# Post-Analysis - Turf Data Cleaning

- This removes some of the features that were determined to be flawed from the previous analyses
- This contains the data cleaning as well as the feature analysis
- The latter portion of this file is used to produce the data used for the ML analysis and for Visualization production (each in a separate notebook)

---
# Dependencies

In [1]:
import pandas as pd
import numpy as np
from PostAnalysisCleaningFunctions import *

import sqlalchemy as db
from sqlalchemy.orm import Session
from sqlalchemy import create_engine
import psycopg2

## Import the Data from the NFL Turf Kaggle data

### Connect and Clean Playlist.csv

The data provided from playlist contains all of the plays, including the exact play that will match the injury list. Anything that is in both, with the exception of the PlayerKey, should be maintained on this DF so that we don't lose the non-injury columns. 

In [2]:
# Connect to the Database using the postgres server and sqlalchemy
from config import db_password

db_string = f"postgresql://postgres:{db_password}@127.0.0.1:5433/NFL_Turf"
engine = db.create_engine(db_string)
conn = engine.connect()
metadata = db.MetaData()


del db_password

# Read in the specific table - this is done from the same connection
table = db.Table('playlist', metadata, autoload=True, autoload_with=engine)
query = db.select(table)
Results = conn.execute(query).fetchall()


In [3]:
# Create the new dataframe and set the keys
playlist = pd.DataFrame(Results)
playlist.columns = Results[0].keys()

playlist.head(2)

Unnamed: 0,playerkey,gameid,playkey,rosterposition,playerday,playergame,stadiumtype,fieldtype,temperature,weather,playtype,playergameplay,position,postiongroup
0,26624,26624-1,26624-1-1,Quarterback,1,1,Outdoor,Synthetic,63,Clear and warm,Pass,1,QB,QB
1,26624,26624-1,26624-1-2,Quarterback,1,1,Outdoor,Synthetic,63,Clear and warm,Pass,2,QB,QB


Due to the collection of the data from sqlalchemy, the columns didn't maintain the capitalization of the original data, so the column_capitalizer function from InjuryCleaningFunctions was used to correct this:

In [4]:
playlist = column_capitalizer(playlist, 'playlist')
playlist.head(2)

Unnamed: 0,PlayerKey,GameID,PlayKey,RosterPosition,PlayerDay,PlayerGame,StadiumType,FieldType,Temperature,Weather,PlayType,PlayerGamePlay,Position,PositionGroup
0,26624,26624-1,26624-1-1,Quarterback,1,1,Outdoor,Synthetic,63,Clear and warm,Pass,1,QB,QB
1,26624,26624-1,26624-1-2,Quarterback,1,1,Outdoor,Synthetic,63,Clear and warm,Pass,2,QB,QB


PlayKey will be used as the Key to merge the datasets, so the PlayerKey and GameID can be removed. The Temperature actually created an improper feature importance, since the majority of games are played at 68 degrees in all indoor stadiums. While temperature should be considered continuous, it was behaving as a binary feature, either 68-70 or not. The Weather also showed very little impact on the injuries in these data, so the weather will also be removed in this modified analysis. 

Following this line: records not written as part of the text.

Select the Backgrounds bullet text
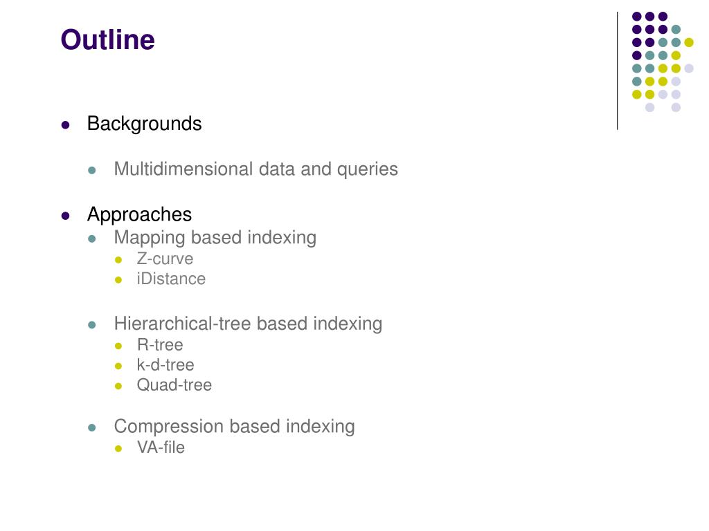Screen dimensions: 709x531 point(144,124)
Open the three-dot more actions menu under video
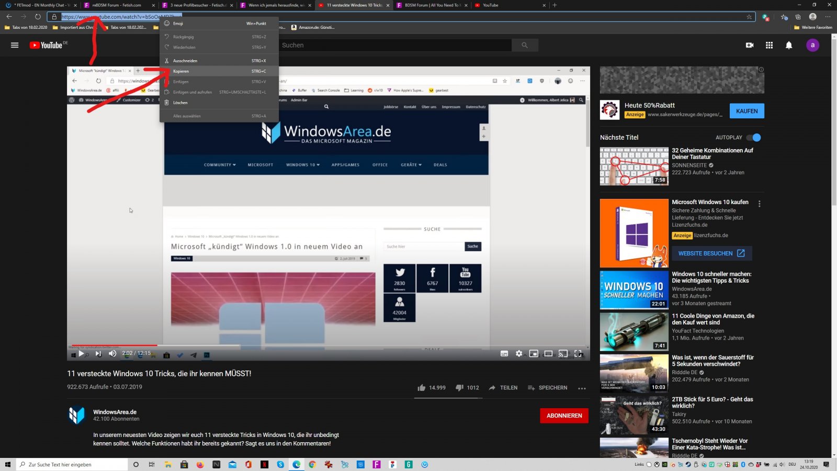Screen dimensions: 837x471 coord(582,388)

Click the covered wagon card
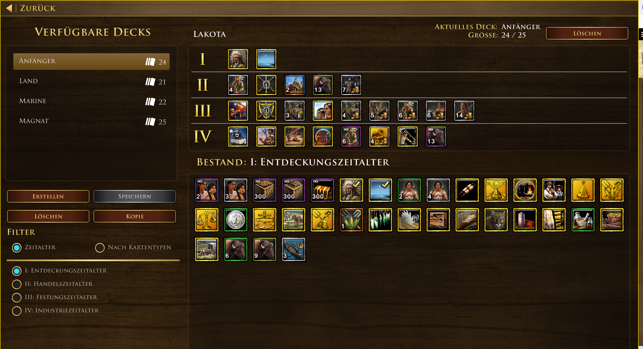[x=207, y=249]
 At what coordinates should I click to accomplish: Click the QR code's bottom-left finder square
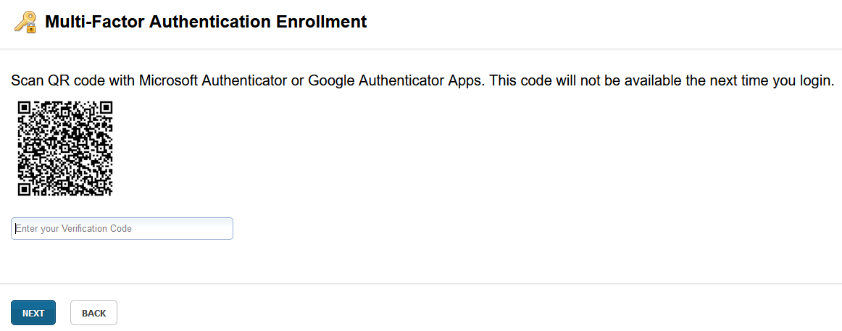pyautogui.click(x=24, y=189)

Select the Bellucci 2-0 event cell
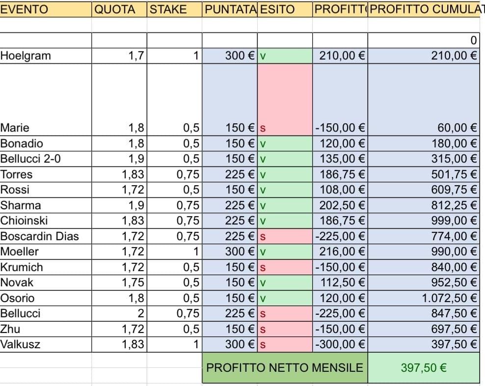[x=45, y=159]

- PlayKeys represent all plays, not only those where injuries occurred - these will function to merge the tables
- FieldType only has 2 values, Natural or Synthetic and can be easily changed to binary values for the ML 
- Stadium Type is also strange with 29 unique types of stadiums. These can likely be grouped in smaller categories.
- RosterPosition, Position, and Position Group are all similar and need to be investigated
    - PositionGroup will be Removed
    - RosterPosition and Position will be encoded, but only one of the two columns will be used per evaluation, since they are non-independent features
- PlayTypes should be encoded, as they are categorical such as pass, rush, kick, ... 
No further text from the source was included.